Die neue Suchmaschine Cuil

Konnten die sich wirklich keinen besseren Namen geben?

Cuil heisst die neueste Suchmaschine; ausgesprochen wird das „Cool“. Soll gälisch sein und „Wissen“ bedeuten. Also cool finde ich diesen Namen nicht. Immerhin ist er kurz, bleibt darum wohl optisch haften.

Cuil-1

Das Gute zuerst: die Suchresultate werden in drei (wahlweise zwei) Spalten dargestellt und nach Möglichkeit mit einem Bildchen versehen. Zunächst noch etwas ungewohnt (wenn sich nach 20 Google-Searches pro Stunde die optische Erscheinung der Suchresultate in der Retina eingebrannt hat), aber eigentlich sehr gut lesbar und hübsch anzusehen.

Google_-_cuil

Dann das Blabla: 33 Millionen Dollar Startkapital hat man sich besorgt; und richtig grosse Namen an Bord geholt. Laut Search Engine Land:

Tom Costello of IBM’s WebFountain project, plus Anna Patterson and Russell Power of Google’s TeraGoogle project, Google’s massive search index. Cuil also counts former AltaVista founder Louis Monier — who later went to eBay and then Google — as part of the team.

Wenn man solche Leute am Start hat, dann packt man natürlich die grosse Rhethorik aus: so will man vor allem mit dem PageRank-Prinzip von Google aufräumen und nennt das despektierlich „Popularity Contest“. Google gewichtet Seiten, auf die sehr oft gelinkt wird, höher in den Suchresultaten. Ebenso werden Suchergebnisse, auf die oft geklickt wird, dann auch öfter angezeigt. Das ist mit einer der wichtigsten Gründe, warum Google so erfolgreich ist – der „Popularity Contest“-Vorwurf klingt in meinen Ohren sehr arrogant.

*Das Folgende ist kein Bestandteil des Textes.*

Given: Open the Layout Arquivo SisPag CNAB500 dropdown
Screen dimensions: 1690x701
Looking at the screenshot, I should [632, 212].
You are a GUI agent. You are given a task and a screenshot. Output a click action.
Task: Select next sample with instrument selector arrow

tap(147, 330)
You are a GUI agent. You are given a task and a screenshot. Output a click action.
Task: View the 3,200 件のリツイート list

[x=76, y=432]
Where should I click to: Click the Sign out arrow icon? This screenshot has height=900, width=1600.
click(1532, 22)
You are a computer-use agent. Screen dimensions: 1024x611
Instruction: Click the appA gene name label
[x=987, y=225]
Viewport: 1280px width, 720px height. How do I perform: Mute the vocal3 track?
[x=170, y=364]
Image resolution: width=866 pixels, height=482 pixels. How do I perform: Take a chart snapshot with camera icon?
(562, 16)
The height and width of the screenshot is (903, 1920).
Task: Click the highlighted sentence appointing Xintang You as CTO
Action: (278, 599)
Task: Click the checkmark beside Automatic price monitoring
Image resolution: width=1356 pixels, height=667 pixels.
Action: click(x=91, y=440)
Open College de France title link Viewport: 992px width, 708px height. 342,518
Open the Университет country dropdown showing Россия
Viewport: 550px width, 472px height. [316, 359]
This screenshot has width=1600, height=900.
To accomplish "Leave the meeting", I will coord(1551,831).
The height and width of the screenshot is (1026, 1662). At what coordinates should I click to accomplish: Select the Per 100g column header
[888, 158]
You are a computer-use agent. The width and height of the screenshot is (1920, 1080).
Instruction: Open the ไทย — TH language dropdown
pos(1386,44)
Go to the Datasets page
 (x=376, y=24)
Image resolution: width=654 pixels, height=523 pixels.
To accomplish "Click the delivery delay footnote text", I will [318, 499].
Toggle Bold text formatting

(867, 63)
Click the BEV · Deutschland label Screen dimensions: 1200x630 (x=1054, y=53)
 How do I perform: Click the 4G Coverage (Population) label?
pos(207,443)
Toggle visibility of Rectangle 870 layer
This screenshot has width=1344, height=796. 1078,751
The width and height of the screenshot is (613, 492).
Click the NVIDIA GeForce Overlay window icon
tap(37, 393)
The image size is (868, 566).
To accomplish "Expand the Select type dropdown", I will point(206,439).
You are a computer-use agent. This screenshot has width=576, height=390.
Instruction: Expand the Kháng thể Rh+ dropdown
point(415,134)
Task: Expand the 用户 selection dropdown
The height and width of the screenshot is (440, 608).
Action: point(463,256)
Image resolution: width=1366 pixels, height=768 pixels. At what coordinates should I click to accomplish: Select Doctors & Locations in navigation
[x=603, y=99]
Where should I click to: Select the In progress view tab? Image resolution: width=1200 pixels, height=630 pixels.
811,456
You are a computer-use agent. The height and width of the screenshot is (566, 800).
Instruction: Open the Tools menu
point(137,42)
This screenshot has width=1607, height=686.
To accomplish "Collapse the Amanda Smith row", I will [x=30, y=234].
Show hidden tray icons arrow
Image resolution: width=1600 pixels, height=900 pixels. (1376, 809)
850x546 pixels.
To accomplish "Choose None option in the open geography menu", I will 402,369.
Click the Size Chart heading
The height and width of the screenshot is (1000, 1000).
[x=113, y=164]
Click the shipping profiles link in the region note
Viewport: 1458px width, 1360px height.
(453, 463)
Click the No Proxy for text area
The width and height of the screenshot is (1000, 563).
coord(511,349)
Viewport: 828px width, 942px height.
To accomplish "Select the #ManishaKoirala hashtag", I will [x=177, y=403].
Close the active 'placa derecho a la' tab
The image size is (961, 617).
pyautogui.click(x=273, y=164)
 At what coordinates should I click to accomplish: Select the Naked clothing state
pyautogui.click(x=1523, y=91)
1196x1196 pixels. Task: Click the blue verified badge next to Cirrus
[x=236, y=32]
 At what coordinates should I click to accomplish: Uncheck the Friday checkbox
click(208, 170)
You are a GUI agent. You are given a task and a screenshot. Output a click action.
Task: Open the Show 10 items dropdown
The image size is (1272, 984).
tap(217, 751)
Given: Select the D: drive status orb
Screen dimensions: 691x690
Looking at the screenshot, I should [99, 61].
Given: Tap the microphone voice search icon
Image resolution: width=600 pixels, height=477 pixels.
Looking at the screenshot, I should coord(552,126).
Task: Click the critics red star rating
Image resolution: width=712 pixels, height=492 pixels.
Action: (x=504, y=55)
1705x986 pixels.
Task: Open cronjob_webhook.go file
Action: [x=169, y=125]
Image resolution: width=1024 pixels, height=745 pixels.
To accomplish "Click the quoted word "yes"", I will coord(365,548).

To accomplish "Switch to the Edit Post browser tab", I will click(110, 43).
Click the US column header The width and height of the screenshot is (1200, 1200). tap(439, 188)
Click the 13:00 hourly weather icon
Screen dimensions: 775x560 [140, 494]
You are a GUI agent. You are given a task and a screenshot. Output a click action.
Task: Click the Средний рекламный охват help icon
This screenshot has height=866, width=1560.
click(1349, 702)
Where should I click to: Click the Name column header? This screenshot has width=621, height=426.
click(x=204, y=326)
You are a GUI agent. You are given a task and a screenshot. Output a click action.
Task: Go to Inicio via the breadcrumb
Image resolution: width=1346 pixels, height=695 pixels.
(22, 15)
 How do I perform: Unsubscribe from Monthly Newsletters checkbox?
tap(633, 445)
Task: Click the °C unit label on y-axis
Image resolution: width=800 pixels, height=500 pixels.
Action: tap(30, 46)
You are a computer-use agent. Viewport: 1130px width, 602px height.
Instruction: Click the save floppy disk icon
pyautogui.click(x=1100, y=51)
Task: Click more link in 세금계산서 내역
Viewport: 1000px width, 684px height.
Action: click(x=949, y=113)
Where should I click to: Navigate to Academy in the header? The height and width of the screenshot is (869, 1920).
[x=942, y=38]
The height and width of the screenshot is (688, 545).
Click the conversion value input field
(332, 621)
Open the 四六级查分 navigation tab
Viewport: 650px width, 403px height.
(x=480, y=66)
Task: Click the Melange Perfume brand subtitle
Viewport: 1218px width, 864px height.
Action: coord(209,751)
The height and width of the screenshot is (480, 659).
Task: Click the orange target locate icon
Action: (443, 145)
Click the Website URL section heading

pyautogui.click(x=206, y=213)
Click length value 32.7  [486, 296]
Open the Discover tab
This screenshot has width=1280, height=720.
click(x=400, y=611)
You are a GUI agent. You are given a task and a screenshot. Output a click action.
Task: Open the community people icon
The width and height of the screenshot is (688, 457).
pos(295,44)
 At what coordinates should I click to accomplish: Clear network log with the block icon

Vor allem so lange man es noch nicht deutlich besser macht. Das Schlechte ist nämlich: die Resultate, die Cuil liefert, sind deutlich schlechter als die von Google, das haben alle meine direkten Vergleiche gezeigt. Das betrifft insbesondere auch Seiten, die nicht englisch-sprachig sind – übrigens die Mehrheit der Seiten im Internet, Cuil.
Und: die Server von Cuil waren den ganzen Morgen offline – Zusammenbruch unter der Last der Neugierigen.

Bevor man also bei Cuil davon redet, wie man Google überholen will, geht man besser noch mal in den Serverraum und zurück an die Arbeit.

Natürlich, als Google damals neu war und gegen Altavista und Yahoo und andere antrat, war auch noch nicht alles nur super. Aber: Google hat einen ganz speziellen Moment erwischt. Alle Konkurrenten investierten nicht mehr in die reine Suche, sondern vor allem in Portale – eine Strategie, die sich heute als falsch erwiesen hat. Nur Google erkannte, dass mit Search noch sehr viel Geld zu verdienen ist; und setzte alles auf diese Karte. Damit konnten die direkten Konkurrenten technisch ausgestochen werden: Google lieferte einfach die besseren Resultate als alle anderen, dank überlegener Technologie.

Die Lage heute ist damit nicht vergleichbar: gleich drei Schwergewichte (Google, Yahoo, Microsoft) balgen sich um den Search-Markt, und investieren viel in die technische Weiterentwicklung. Dagegen sind die 33 Mio von Ciul ein Klacks.

Cuil startet mit einem kleinen Budget aus den hinteren Reihen. Und das auf einer Strecke, auf der das Überholen sehr schwierig geworden ist.